━━━━━ Records provided ━━━━━

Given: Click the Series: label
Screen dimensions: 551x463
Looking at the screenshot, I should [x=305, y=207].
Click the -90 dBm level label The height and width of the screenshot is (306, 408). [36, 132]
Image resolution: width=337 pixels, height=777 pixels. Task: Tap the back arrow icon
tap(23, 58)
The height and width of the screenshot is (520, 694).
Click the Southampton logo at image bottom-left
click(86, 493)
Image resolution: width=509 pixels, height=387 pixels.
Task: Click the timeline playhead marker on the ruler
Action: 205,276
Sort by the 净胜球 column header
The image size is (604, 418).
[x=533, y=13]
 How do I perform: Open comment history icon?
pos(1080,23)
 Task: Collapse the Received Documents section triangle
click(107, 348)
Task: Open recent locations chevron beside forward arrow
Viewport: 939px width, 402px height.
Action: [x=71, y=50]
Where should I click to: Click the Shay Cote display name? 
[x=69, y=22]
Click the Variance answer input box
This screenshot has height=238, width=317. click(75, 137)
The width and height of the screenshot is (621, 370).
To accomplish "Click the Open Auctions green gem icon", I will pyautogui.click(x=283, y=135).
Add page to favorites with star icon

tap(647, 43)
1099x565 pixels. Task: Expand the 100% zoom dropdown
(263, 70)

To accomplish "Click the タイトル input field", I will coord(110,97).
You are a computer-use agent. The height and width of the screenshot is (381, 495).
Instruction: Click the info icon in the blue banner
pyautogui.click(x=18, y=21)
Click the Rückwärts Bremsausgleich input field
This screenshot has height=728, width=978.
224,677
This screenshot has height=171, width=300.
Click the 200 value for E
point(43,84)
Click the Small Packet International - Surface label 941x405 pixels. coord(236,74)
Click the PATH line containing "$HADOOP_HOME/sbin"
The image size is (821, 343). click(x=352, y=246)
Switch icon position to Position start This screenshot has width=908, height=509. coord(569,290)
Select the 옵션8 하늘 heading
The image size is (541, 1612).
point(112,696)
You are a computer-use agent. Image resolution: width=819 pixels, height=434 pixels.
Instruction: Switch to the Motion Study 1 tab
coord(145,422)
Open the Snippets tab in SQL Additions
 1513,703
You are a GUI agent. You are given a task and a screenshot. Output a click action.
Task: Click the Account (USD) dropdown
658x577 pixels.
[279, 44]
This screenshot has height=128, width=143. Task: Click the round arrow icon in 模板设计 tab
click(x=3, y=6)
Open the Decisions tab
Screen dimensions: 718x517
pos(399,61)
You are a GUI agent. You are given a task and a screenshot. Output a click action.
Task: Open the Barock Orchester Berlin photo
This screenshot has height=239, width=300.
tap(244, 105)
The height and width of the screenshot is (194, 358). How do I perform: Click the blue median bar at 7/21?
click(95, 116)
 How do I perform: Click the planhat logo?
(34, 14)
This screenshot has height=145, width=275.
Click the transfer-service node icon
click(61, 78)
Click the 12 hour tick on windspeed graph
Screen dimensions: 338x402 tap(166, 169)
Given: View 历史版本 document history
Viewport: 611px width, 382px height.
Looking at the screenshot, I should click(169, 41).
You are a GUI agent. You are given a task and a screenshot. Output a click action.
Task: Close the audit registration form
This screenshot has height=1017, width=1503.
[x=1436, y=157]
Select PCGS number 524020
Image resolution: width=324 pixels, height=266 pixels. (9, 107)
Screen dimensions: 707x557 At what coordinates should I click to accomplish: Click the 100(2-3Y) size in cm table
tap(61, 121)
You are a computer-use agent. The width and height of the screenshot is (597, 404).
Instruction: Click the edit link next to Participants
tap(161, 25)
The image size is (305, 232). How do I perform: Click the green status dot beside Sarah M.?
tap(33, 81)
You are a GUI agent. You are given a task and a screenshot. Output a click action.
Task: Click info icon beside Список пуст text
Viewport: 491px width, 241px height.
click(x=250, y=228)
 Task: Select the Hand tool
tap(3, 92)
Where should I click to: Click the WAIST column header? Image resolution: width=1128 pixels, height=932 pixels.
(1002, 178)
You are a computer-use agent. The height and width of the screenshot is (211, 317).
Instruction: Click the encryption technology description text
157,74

━━━━━

▶ _Work instruction_
Everything from the line with "The image size is (604, 418)." through the line with "The width and height of the screenshot is (621, 370)." should be written out exactly as it appears above, end lines included, and nothing outside that range.

▶ _Answer for the task_
The image size is (604, 418).
[x=533, y=13]
 How do I perform: Open comment history icon?
pos(1080,23)
 Task: Collapse the Received Documents section triangle
click(107, 348)
Task: Open recent locations chevron beside forward arrow
Viewport: 939px width, 402px height.
Action: [x=71, y=50]
Where should I click to: Click the Shay Cote display name? 
[x=69, y=22]
Click the Variance answer input box
This screenshot has height=238, width=317. click(75, 137)
The width and height of the screenshot is (621, 370).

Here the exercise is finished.